Görerek, dokunarak,  işiterek öğrenmek canlı varlık türüne has bir olgudur. Öğrenme sonucunda bir şeye tabi olma, bir şeyi tabi kılmayı da sağlar. Otorite zaten tabi olma ve tabi kılma üzerine kurulu bir sistemi içerir. Bu tabi olma, tabii olacağı gibi yasa gereği de olabilir. Bu yüzden farklı otoritelerin farkını ve buna dair tarihsel süreç içinde oluşumuna dikkat kesilmeyi bir zorunluluk addetmek gerekli…

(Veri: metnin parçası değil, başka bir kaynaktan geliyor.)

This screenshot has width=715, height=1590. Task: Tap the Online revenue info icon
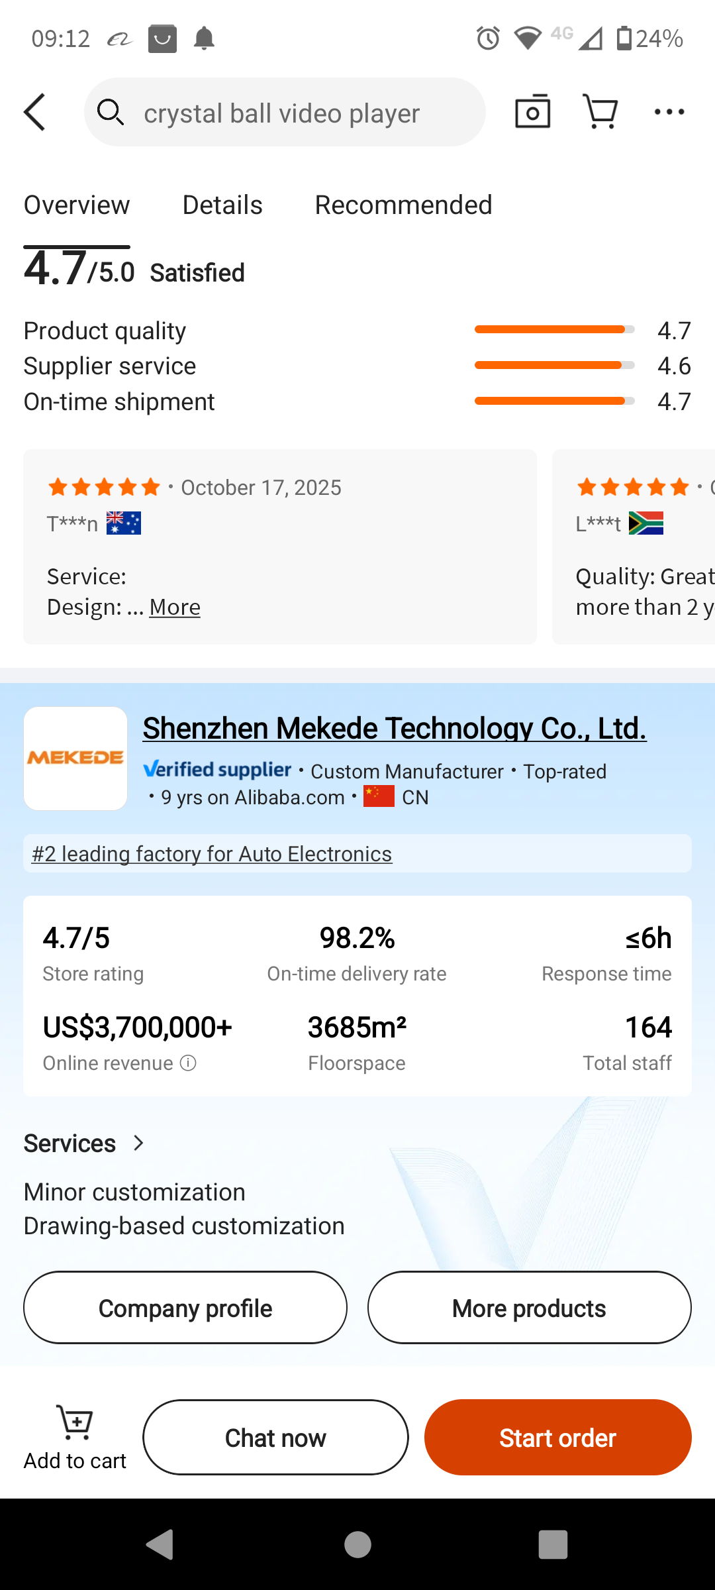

Emir ve yasak; yasa koyuculuk zımnında bir otoriteyi taşır. Otorite olmadan yasa koyuculuğun bir anlamı olmayacaktır. Yasalar ise kaosu kozmosa taşıyan unsurlardır. Yaşamın vazgeçilmezidir. Bu yasa olgusunu insan, yaşadığı tarihsel kesit içinde defalarca tecrübe eder. Ateşin yakma yasası olmasa, ateşle oynamaktan çocukları nasıl men edersiniz? Ancak çocuk bir kez ateşin yaktığını tecrübe ettiğinde artık o çocuk o yasayı kendisine hatırlatan kişiyi otorite olarak kabul ederek başka alanlarda da kendisini otorite kabul ederek emir ve yasaklarını dikkate alır. Ta ki kişi, o otoritenin emri ve yasağını yaşarken farklı bir tecrübe yaşayarak o otoriteye karşı bir şüphe duyana kadar. Otoritenin karşıtlığında şüphe, otorite de ise güven esastır.

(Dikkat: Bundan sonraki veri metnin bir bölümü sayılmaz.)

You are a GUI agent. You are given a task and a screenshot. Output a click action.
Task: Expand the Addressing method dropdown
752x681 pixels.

Otorite, kendi dışındakilere yönelik bir teklifte bulunduğu zaman o kişilerin teklifi sunan kişiye yönelik üstün görme kabulü üzerinden teklifi kabullenerek gereğini yerine getirmektedirler. Otorite, birden fazla biçim ve biçem ile üstünlük sağlayabilir. Otorite oluşu, otoritenin kendi değerinden neşet eden bir özellik olacağı gibi bir üst değer tarafından tayin edilmesi ve onaylanmasına da dayanır. Otorite iki türlü elde edilir: Birincisi; kendi dışından kendisine verili olarak verilen otorite olma vasfı… Nübüvvet, ulema, seçilmişlik, tayin edilme gibi kendi dışından aşkın ve kendisinden üstün bir vasfa sahip olanın seni seçmesi ve seni onaylaması ile oluşan otorite. İkincisi ise; kişinin kendi çabası, gayreti ve tercihleri ile birlikte kendisini ayrıştırıcı bir vasfa sahip kılması üzerine gelişen örneklik üzerinden oluşan otorite…
Bazı otoriteler, kendi dışından aldığı güç ile otorite olurlar. Ve onların teklifleri dikkate alınır. Yüksek bürokratlar, belirli bir düşünce akımından elde edilen icazet/diploma vesaire gibi siyasi otoritenin ataması sonucu elde edilen otorite de bu çeşit bir otoriteden neşet eder. Ancak, daha doğal, otantik, kendiliğinden oluşan otoriteler de vardır: ahlaki otorite olmak, kişinin yaşadığı süreç içinde ahlaki kaygıları dikkate alarak varlığı ahlaki olana göre yaşama çabasına sahip olanın oluşturduğu otorite ve örneklik edinilme hikâyesi bu tarz bir otoritedir. Mesela, ticari sahada gösterdiği başarılar ile örnek olan otoriteler vardır. Bir kentte veya mahalde mevcut olan bir kişinin ortaya koyduğu dürüstlük ve sorunların çözümüne yaptığı beklentisiz katkı ile gönüllerde taht kurarak otorite seviyesine yükselmesi gibi...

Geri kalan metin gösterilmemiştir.